----- SOURCE DOCUMENT -----

Mickey's Craziest Adventures is like that - the intro claims that author Trondheim and artist Keramidas were out garage sale shopping one Saturday, when they discovered an incomplete run of a rare Mickey Mouse comic, a collector's dream!, one that Disney has never reprinted, and that you, the casual fan, may never even have heard of. This is the metafictional setup, like in those early scifi stories, the conceit that what you're reading is actually more authentic than it appears, that it has an older and more compelling provenance. I should note, I absolutely love that sort of thing, even as I admit I don't fully understand all the reasons for it.
 
Anyway, supposedly, this rare comic, 'Mickey's Quest,' has a standalone story in each issue, plus a serialized tale that covers its entire run, that only gets one page per issue and is always 'to be continued...' So that ongoing tale is 'Mickey's Craziest Adventures,' and this book supposedly collects as much of it as Trondheim and Kermidas could find, chapters 2 through 82, with about half missing.
 
Keramidas's commitment to the bit is impressive. In addition to using faux faded colors to imitate the look of an old comic (like Ed Piskor and Tom Scioli used in their X-Men and Fantastic Four Grand Designs), several pages are also faux distressed, with the appearance of fake foxing, mildew, coffee stains, and in one case, a torn bottom corner.
 
Something like every other chapter is 'missing,' though you sometimes get a larger gap, or a few directly sequential pages in a row. The effect is a comic that's all set-pieces and action sequences, with a bare minimum of connective tissue. Each page is a spectacle; working out the plot requires paying attention to the details. In actuality, media companies in the 1960s expected that their readers (and viewers) might not catch every issue (or episode), so Trondheim's careful use of dialogue to let us know what we've missed without bogging down the forward momentum is period-appropriate, not just a way to write a comic that's all killer, no filler. Even into the 1980s and 90s, this is a pretty accurate representation of how I experienced any sort of ongoing series I liked. (The only thing missing is repeats and chapters out of order!)
 
I gave a copy of this book to my brother-in-law a few years ago, because he's a fan of the classic Disney comics this one is mimicking, like Carl Barks's Uncle Scrooge comics that the show Duck Tales is based on. He said that this really is Mickey's craziest adventure, but for Donald, it's just top half. Despite the title, this really is Donald's comic too. Mickey's nemesis Pete and Donald's enemies the Beagle Boys have teamed up to steal Uncle Scrooge's gold, so Mickey and Donald team up too to get it back.
 
What follows is a madcap chase around the world, involving a stolen shrink ray, a jungle, a desert, a meteor crashing into the earth, an underground lost world of dinosaurs and mammoths, detours to the Himalayas and the moon, a half dozen secret lost cities full of treasure, a visit to Atlantis, and finally finally a climactic confrontation where a frustrated Mickey beats the tar out of everyone to retrieve the stolen fortune.
 
It's a wild ride, and I had fun racing to keep up with it. Beyond paying homage to the comics of old, the metafictional conceit provides a good excuse to present a story that moves at a much faster clip than modern audiences are used to, and that forgoes as much exposition as possible - transitional text that's expected, but apparently ultimately unnecessary - to craft a story unapologetically that leaps from high point to high point, sprinting across its entire length with scarcely a pause for breath.

1 comment:

  1. It's not just a sci-fi convention - plenty of 'and then such-and-such told me his story.' Kipling used it. Arguably Conan Doyle is using it. I think Stevenson and Dickens both did too. One wonders why.

----- SOURCE MATERIAL -----

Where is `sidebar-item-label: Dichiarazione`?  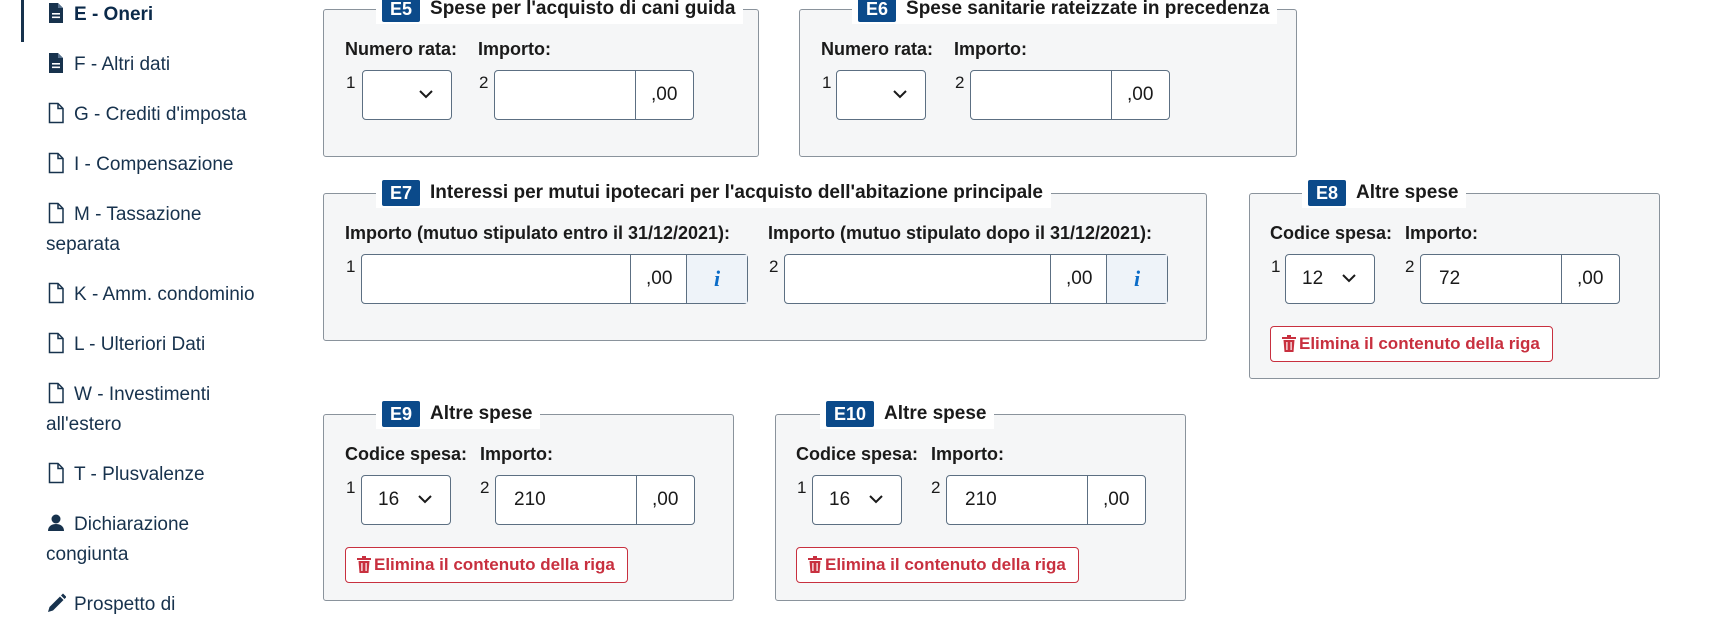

-----

__WHAT THIS TASK INVOLVES__. Can you reproduce word for word the part of the Mickey's Craziest Adventures review above, starting with "Mickey's Craziest Adventures is" and going on through "reasons for it."?

__SOLUTION FOR THIS PROBLEM__.
Mickey's Craziest Adventures is like that - the intro claims that author Trondheim and artist Keramidas were out garage sale shopping one Saturday, when they discovered an incomplete run of a rare Mickey Mouse comic, a collector's dream!, one that Disney has never reprinted, and that you, the casual fan, may never even have heard of. This is the metafictional setup, like in those early scifi stories, the conceit that what you're reading is actually more authentic than it appears, that it has an older and more compelling provenance. I should note, I absolutely love that sort of thing, even as I admit I don't fully understand all the reasons for it.